“出来了?”
阮遇的声音几乎是和系统的声音一起响起来的。
打算直接动手的温相儒一愣,眼神有一瞬间的迷茫,以至于动作顿住,反而被阮遇得了手。
阮遇反手按住温相儒的咽喉。
这是一个很危险的地方,尤其是对一个男人来说。
感受着掌心里喉结不断地滚动,还有眼前人呼吸微微变得急促,阮遇依旧是毫无表情,他像是对待一个木偶人,摩挲着温相儒脖颈间肌肤。
就在温相儒不明所以的时候,冰冰冷冷的感觉袭上温相儒脖颈。
带着淡淡的草木清香,还有点麻麻的,让他火辣辣的伤口瞬间舒缓,只余下冰凉。
就连心里的偏执和疯狂,也因为作为举动瞬间消弭。
自己惹他生气,可他不仅没有走,还为自己处理伤口。
野兽退回深渊,乖乖地戴上镣铐和口枷,安静地伏在主人的脚边,像是一只幼兽一般,呜咽着,祈求主人的怜悯。
琉璃色的眼眸微微闪动,清冷的声音带着点委屈,他低声唤了一声:“小阮——”
阮遇才不听他说,只是自顾自地说道:
“我和白恒,只有同学之情,除此之外,再无其他。

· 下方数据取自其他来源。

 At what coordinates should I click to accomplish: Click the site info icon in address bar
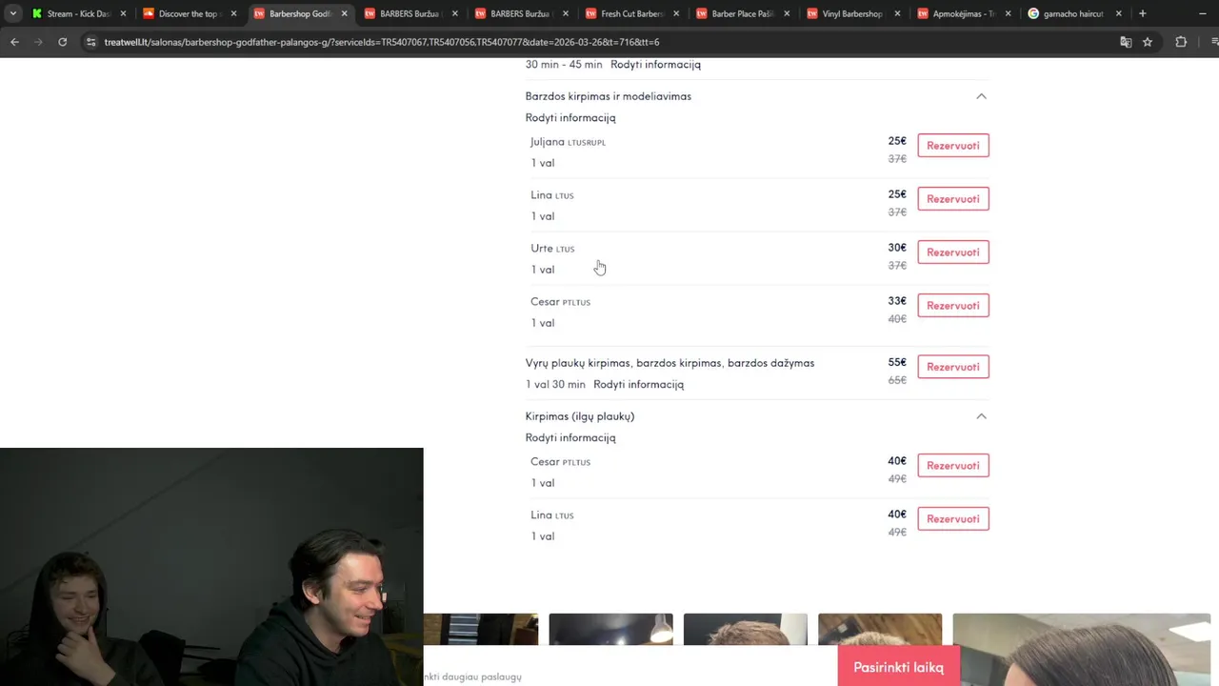90,42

”
“至于所谓的青梅竹马……”阮遇轻笑一声,“温相儒,这些陈年旧事你也要和我计较吗?”
“如果我当真喜欢他,和他当真是佳偶天成,你以为会有你和我现在的事情?”
温相儒说不出来一个字。
在阮遇面前,他永远都是丧失主动权的那个人。
阮遇是他命中劫,从相遇开始就注定纠缠一辈子,斩不断,也不舍得斩断。
“温相儒,你以为我喜欢你什么?”
温相儒想不出来。
因为他觉得自己除了一张脸,毫无用处。
他没有讨人喜欢的性子,没有把八面玲珑的心思,更不会什么花言巧语,内心全都是那些阴暗的想法,他甚至都算不上是一个正常人。
“我不知道。”
阮遇露出一副了然的神情,他道:“知道吗?酒吧那次救你,不是我们的初遇。”
温相儒愣住了:“什么意思?”
像是会想到什么,阮遇的眼神变得悠远柔和,似乎跨越千山万水,似乎又只是单纯落在温相儒的身上。

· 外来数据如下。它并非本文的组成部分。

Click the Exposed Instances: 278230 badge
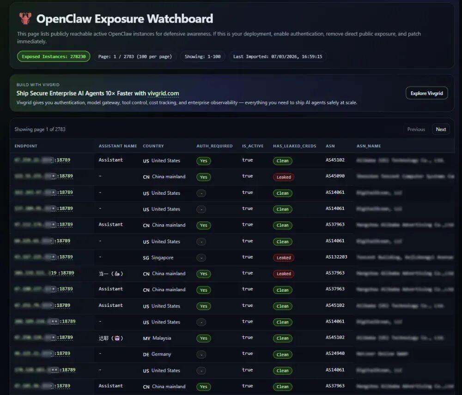The height and width of the screenshot is (395, 462). pyautogui.click(x=54, y=57)
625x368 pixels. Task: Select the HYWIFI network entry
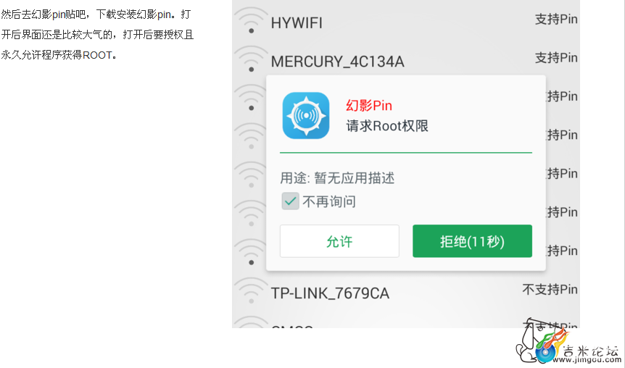coord(406,21)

阮遇道:“是在帝都大学的校园里,你穿着一身发白的衬衫,在帝都大学的蔷薇花海里喂猫。阳光洒在你的身上,猫儿依偎你的脚边,蔷薇花在你的身边绽放。”
“当时的你,像是雪做的一样,干净到令人驻足,却不敢生出半点觊觎之心。”
听到这,温相儒讽刺地笑出声,躲开了阮遇为自己上药的动作。
那他还真的是要感谢一下自己的皮囊啊。
不过幸好,阮遇是喜欢他的皮囊的。
“阮遇,如果你是喜欢我这脸的话,能不能多喜欢我一点,能不能继续喜欢我呢?”
“你喜欢什么模样,我就可以是什么模样。只要你别不要我,好不好?”
“我也保证,这样的事情,以后不会发生了。”
可这样妥协的话,却没有让阮遇开心,更无法挽留阮遇地心,甚至迎来的是阮遇地呵斥。
“够了!!!”
这是阮遇第一次这样吼他。
温相儒呆住了。
阮遇道:“你以为我告诉你这些,是让你自甘下贱吗?”
温相儒看不懂阮遇了。
阮遇捏着温相儒的下巴,一字一句道:“我堂堂阮家大少爷,帝都太子爷,你凭什么觉得,以你的姿色就绝对能入我的眼?偌大帝都,就你温相儒美若天仙,非你不可了?”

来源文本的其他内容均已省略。